FDA Mandates Labeling that Warns of Risk of Suicidal Behavior

The U.S. Food and Drug Administration today announced it will require the manufacturers of antiepileptic drugs to add to these products' prescribing information, or labeling, a warning that their use increases risk of suicidal thoughts and behaviors (suicidality). The action includes all antiepileptic drugs including those used to treat psychiatric disorders, migraine headaches and other conditions, as well as epilepsy.

The FDA's actions are based on the agency's review of 199 clinical trials of 11 antiepileptic drugs which showed that patients receiving antiepileptic drugs had almost twice the risk of suicidal behavior or thoughts (0.43 percent) compared to patients receiving a placebo (0.24 percent). This difference was about one additional case of suicidal thoughts or behaviors for every 500 patients treated with antiepileptic drugs instead of placebo.

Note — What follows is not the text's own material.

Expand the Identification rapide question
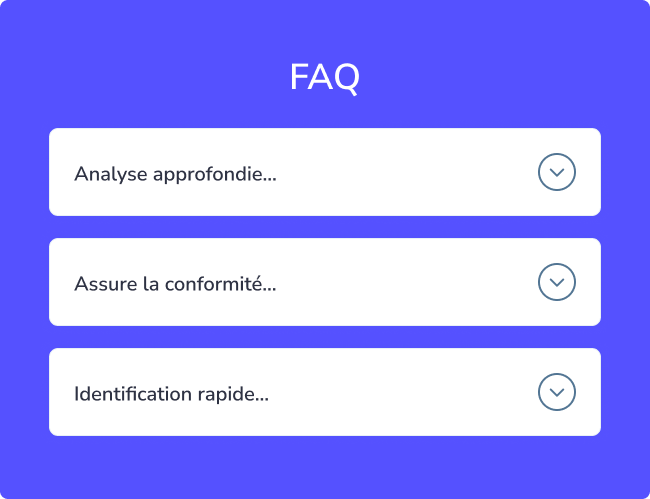 click(557, 392)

"Patients being treated with antiepileptic drugs for any indication should be monitored for the emergence or worsening of depression, suicidal thoughts or behavior, or any unusual changes in mood or behavior," said Russell Katz, M.D., director of the Division of Neurology Products in the FDA's Center for Drug Evaluation and Research. " Patients who are currently taking an antiepileptic medicine should not make any treatment changes without talking to their health care professional."

The following antiepileptic drugs are required to add warnings about the risk of suicidality:

Carbamazepine (marketed as Carbatrol, Equetro, Tegretol, Tegretol XR)

Clonazepam (marketed as Klonopin)

Clorazepate (marketed as Tranxene)

Divalproex sodium (marketed as Depakote, Depakote ER, Depakene)

Ethosuximide (marketed as Zarontin)

Ethotoin (marketed as Peganone)

Felbamate (marketed as Felbatol)

Gabapentin (marketed as Neurontin)

Lamotrigine (marketed as Lamictal)

Lacosamide (marketed as Vimpat)

Levetiracetam (marketed as Keppra)

Mephenytoin (marketed as Mesantoin)

Methosuximide (marketed as Celontin)

Oxcarbazepine (marketed as Trileptal) Phenytoin (marketed as Dilantin Suspension)

Pregabalin (marketed as Lyrica)

Primidone (marketed as Mysoline)

Tiagabine (marketed as Gabitril)

Topiramate (marketed as Topamax)

Trimethadione (marketed as Tridione)

Zonisamide (marketed as Zonegran)

Some of these medications are also available as generics.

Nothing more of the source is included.